A guy at work astonished us all by mentioning that he shaves off all his pubic hair.  TMI, TMI, TMI.  Don't ask why or how he mentioned this.  I still cringe at the thought.  Still, as he brought it up, we wondered why?  He thinks that shaving off all his pubic hair makes him prettier to women in that area.  My first thought was that he must be kidding or he is secretly gay.  After all, he does wear a drop earring in each ear.

Now let's take a look at this shaving business. Guys now shave their heads.

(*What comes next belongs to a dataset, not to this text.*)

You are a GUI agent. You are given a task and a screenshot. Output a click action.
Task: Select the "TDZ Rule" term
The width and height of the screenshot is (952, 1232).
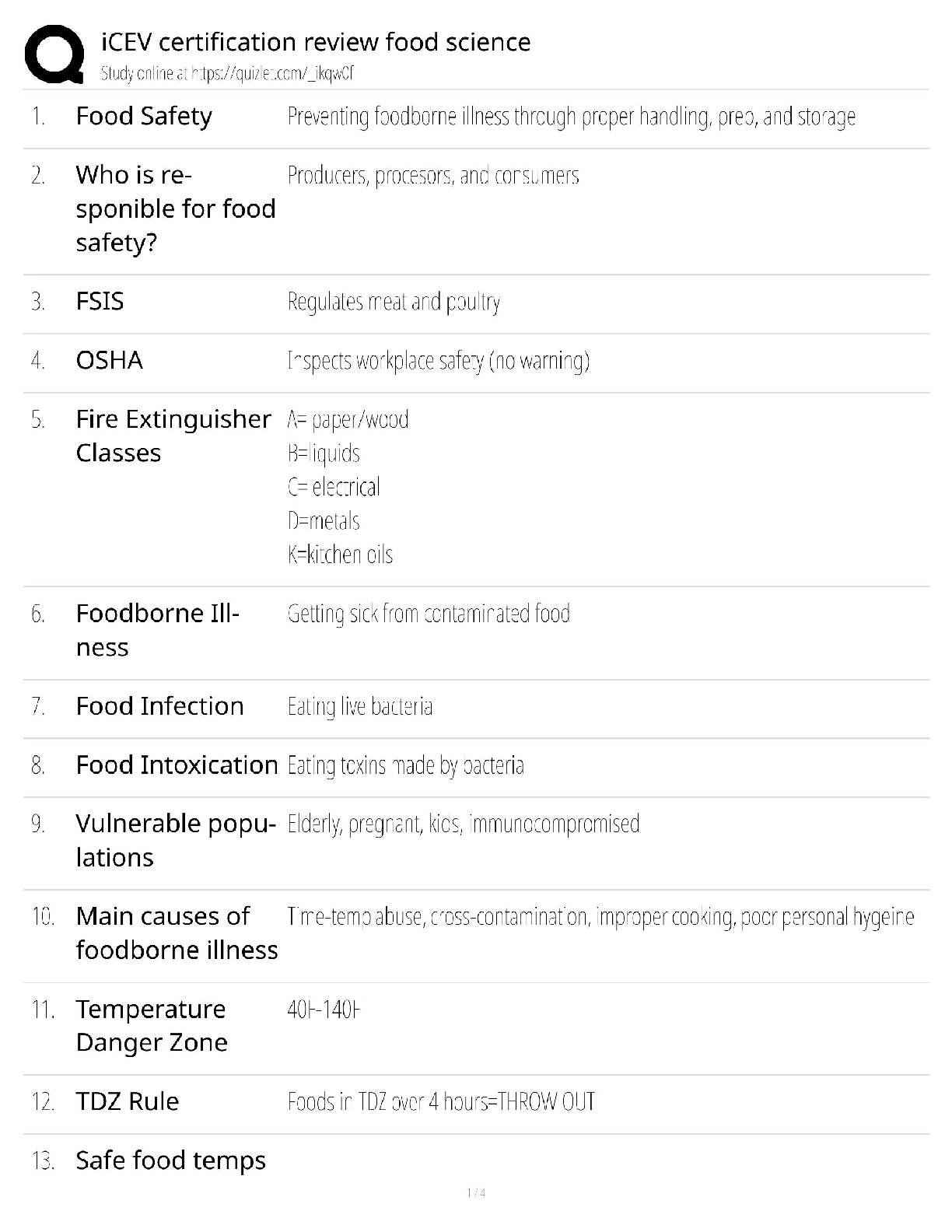tap(128, 1101)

It is an accepted fashionable staple.   I am not sure how shaving your head got so popular.  I think that Michael Jordan did it then his fans just imitated him.  Lots of other guys jumped on it too because it solved the problem of bald spots or hair loss.  Bald spots, comb-overs or toupees are ugly or expensive.  Why not just shave off all the hair from your head.  Problem solved.

But down there?  Was there a bald spot problem in the pubic area?  Who would know?  It's not like things are on display for us to notice or to verify that you have a hair problem. I have never heard of a bald spot on pubic hair.  I can see that a comb-over or a toupee would not work there either.

So it's not a bald spot in the pubic hair.  Then where did this guy get this silly idea to shave off all his pubic hair?  Porn.  Yup, he got the idea watching porn, clearly too much porn.  Apparently, the men in porn shave off all their pubic hair.  I guess that one can make some sense of that, the pubic hair can get in the way of achieving a good view of the entire male part.   Women in porn also shave off all their pubic hair to help improve the view.  Given the nature of womanly parts, I can accept them shaving themselves. It is a professional thing for porn men and women to do.  I just hope that women do not take it on themselves to adopt a porn standard as their personal standard of beauty like this guy did.  I have yet to hear of anyone having a problem noticing the male organ particularly when the male part is quite excited.  The male part can stand up and out on its own.

You know, on reflection, this guy is probably not gay after all, he is just downright foolish.  He has mistaken a porn technique for reality.   I dread what he will think to do to himself when he eventually notices that the men in porn are extraordinarily, ahh, how to say it... gifted in that area.